### PREGUNTAS DE ESTUDIO
1) ¿Qué día y a qué hora camina Juan Diego al comienzo del texto sobre Juan Diego?
2) Por favor, enumera todos los días de la semana que se nombran en el texto sobre Juan Diego.

Juan Diego es hombre de Adviento. Porque camina. Porque, en su camino, se dirige a Dios. Así lo confirma elNican Mopohua desde el principio: “Era sábado, muy de madrugada, venía en pos de Dios y de sus mandatos”. Este paso inicial se convierte en sorpresa. Cantos suaves de pájaros finos. “Se detuvo a ver Juan Diego”. Al cesar el canto, una voz lo llama. “Entonces se atrevió a ir a donde lo llamaban”. Tiene lugar entonces el primer encuentro, la primera tarea. De donde se sigue un paso decidido. “Luego vino a bajar para poner en obra su encomienda: vino a encontrar la calzada, viene derecho a México”. Paso en el que se asoma ya la urbe imposible. “Cuando vino a llegar al interior de la ciudad, luego fue derecho al Palacio del Obispo”.

Cumplido el encargo, el paso es doloroso. “Salió; venía triste, porque no se realizó de inmediato su encargo”. Y va a rendir cuentas. “Luego se volvió, al terminar el día, luego de allá se vino derecho a la cumbre del cerrillo”. Rinde en ella humilde cuenta. Suplica ser suplido por mensajero de rango convincente. Al renovársele la confianza, confirma su propia disponibilidad. “Y luego se fue él a su casa a descansar”.

El domingo se concentró en su misión. “Todo aún estaba oscuro, de allá salió, de su casa, se vino derecho a Tlatilolco, vino a saber lo que pertenece a Dios y a ser contado en lista; luego para ver al Señor Obispo”. Éste le pide otra señal. Diligente, porque la encomienda toma rasgos de atendibilidad, sigue un paso esperanzado. Sin embargo, es perseguido. El obispo “les manda a algunos de los de su casa en los que tenía absoluta confianza, que lo vinieran siguiendo, que bien lo observaran a dónde iba”. Pero él resulta inapresable. “Juan Diego luego se vino derecho. Siguió la calzada”. Pero los seguidores “lo vinieron a perder”. Y terminaron por calumniarlo.

De pronto tenemos al indio en el cerrillo, dando cuenta. Y se le indica volver al día siguiente, para entregársele la señal. Pero el lunes “ya no volvió”. La caridad lo urgió a procurar la salud para su tío, gravemente enfermo. El médico hizo por él, pero ya era tarde. Sólo cabe pedir los últimos auxilios espirituales.

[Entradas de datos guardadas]
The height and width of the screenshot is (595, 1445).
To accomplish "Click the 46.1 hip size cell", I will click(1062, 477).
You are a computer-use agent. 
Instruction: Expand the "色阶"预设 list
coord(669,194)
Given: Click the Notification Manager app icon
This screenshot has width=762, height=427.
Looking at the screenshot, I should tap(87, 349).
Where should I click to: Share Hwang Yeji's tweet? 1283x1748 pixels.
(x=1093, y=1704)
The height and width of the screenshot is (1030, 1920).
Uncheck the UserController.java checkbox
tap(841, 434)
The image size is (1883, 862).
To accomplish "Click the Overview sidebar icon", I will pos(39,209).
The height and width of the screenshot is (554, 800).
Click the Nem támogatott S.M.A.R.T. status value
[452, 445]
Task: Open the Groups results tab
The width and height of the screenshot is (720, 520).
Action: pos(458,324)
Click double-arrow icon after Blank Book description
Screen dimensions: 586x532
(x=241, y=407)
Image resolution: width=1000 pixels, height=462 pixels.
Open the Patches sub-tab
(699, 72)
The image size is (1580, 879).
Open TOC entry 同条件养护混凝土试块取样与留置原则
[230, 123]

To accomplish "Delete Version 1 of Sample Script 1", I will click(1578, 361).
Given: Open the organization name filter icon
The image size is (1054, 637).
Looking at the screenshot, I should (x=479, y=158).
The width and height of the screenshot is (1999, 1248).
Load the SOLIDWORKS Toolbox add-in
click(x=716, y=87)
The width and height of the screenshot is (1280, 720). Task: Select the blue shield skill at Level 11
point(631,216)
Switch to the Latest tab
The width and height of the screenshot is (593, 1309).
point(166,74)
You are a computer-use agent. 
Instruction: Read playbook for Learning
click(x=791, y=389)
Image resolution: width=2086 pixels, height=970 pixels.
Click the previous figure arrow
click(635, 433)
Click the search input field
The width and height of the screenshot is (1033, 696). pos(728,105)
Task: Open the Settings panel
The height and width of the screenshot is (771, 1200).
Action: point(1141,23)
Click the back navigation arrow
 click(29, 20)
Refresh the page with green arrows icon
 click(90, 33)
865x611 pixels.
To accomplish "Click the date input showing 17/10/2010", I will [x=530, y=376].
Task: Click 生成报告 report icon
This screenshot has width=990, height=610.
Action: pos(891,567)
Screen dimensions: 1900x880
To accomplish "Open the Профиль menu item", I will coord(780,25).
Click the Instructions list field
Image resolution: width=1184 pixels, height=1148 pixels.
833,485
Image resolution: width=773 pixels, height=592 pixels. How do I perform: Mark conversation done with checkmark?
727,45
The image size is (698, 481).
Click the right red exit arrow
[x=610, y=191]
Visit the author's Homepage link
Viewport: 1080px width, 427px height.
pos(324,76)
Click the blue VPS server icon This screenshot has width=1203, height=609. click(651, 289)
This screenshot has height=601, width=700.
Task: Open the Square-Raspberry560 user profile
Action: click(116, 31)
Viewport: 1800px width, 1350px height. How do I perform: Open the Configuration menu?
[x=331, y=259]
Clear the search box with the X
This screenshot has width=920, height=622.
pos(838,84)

### EJERCICIOS RESUELTOS
1) El sábado, muy de madrugada.

2) Sábado, domingo y lunes.